# start of DATA RECORDS

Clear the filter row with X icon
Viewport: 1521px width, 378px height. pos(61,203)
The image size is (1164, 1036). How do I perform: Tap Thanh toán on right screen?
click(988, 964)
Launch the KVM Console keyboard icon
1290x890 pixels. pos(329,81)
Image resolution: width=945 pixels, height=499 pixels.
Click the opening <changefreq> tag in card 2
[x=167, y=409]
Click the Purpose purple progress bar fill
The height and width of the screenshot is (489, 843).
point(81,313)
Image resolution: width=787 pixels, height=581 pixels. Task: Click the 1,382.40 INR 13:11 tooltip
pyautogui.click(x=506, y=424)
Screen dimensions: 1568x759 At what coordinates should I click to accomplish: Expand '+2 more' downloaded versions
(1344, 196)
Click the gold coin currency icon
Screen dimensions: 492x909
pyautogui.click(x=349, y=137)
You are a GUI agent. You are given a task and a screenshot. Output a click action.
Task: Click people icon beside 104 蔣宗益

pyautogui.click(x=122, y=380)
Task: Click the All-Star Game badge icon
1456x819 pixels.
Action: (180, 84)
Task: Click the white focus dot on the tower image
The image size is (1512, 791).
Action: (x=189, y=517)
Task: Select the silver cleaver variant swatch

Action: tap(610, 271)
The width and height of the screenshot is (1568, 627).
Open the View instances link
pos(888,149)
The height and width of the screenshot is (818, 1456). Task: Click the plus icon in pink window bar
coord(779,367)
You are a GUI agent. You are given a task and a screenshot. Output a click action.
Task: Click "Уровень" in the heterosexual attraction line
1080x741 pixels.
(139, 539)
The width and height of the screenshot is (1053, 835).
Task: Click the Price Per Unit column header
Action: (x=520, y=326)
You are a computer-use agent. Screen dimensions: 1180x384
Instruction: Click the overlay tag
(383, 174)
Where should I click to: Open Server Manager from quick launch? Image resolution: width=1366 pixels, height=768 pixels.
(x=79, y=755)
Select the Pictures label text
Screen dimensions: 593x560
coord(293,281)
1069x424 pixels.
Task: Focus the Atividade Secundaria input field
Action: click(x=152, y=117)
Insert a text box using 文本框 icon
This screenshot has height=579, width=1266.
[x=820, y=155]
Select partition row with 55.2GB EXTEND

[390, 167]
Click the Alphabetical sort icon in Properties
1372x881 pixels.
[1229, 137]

# end of DATA RECORDS

* _PROBLEM DETAILS_
Copy every one of the entries above verbatim, line for line.

* _EXERCISE SOLUTION_
Clear the filter row with X icon
Viewport: 1521px width, 378px height. pos(61,203)
The image size is (1164, 1036). How do I perform: Tap Thanh toán on right screen?
click(988, 964)
Launch the KVM Console keyboard icon
1290x890 pixels. pos(329,81)
Image resolution: width=945 pixels, height=499 pixels.
Click the opening <changefreq> tag in card 2
[x=167, y=409]
Click the Purpose purple progress bar fill
The height and width of the screenshot is (489, 843).
point(81,313)
Image resolution: width=787 pixels, height=581 pixels. Task: Click the 1,382.40 INR 13:11 tooltip
pyautogui.click(x=506, y=424)
Screen dimensions: 1568x759 At what coordinates should I click to accomplish: Expand '+2 more' downloaded versions
(1344, 196)
Click the gold coin currency icon
Screen dimensions: 492x909
pyautogui.click(x=349, y=137)
You are a GUI agent. You are given a task and a screenshot. Output a click action.
Task: Click people icon beside 104 蔣宗益

pyautogui.click(x=122, y=380)
Task: Click the All-Star Game badge icon
1456x819 pixels.
Action: (180, 84)
Task: Click the white focus dot on the tower image
The image size is (1512, 791).
Action: (x=189, y=517)
Task: Select the silver cleaver variant swatch

Action: tap(610, 271)
The width and height of the screenshot is (1568, 627).
Open the View instances link
pos(888,149)
The height and width of the screenshot is (818, 1456). Task: Click the plus icon in pink window bar
coord(779,367)
You are a GUI agent. You are given a task and a screenshot. Output a click action.
Task: Click "Уровень" in the heterosexual attraction line
1080x741 pixels.
(139, 539)
The width and height of the screenshot is (1053, 835).
Task: Click the Price Per Unit column header
Action: (x=520, y=326)
You are a computer-use agent. Screen dimensions: 1180x384
Instruction: Click the overlay tag
(383, 174)
Where should I click to: Open Server Manager from quick launch? Image resolution: width=1366 pixels, height=768 pixels.
(x=79, y=755)
Select the Pictures label text
Screen dimensions: 593x560
coord(293,281)
1069x424 pixels.
Task: Focus the Atividade Secundaria input field
Action: click(x=152, y=117)
Insert a text box using 文本框 icon
This screenshot has height=579, width=1266.
[x=820, y=155]
Select partition row with 55.2GB EXTEND

[390, 167]
Click the Alphabetical sort icon in Properties
1372x881 pixels.
[1229, 137]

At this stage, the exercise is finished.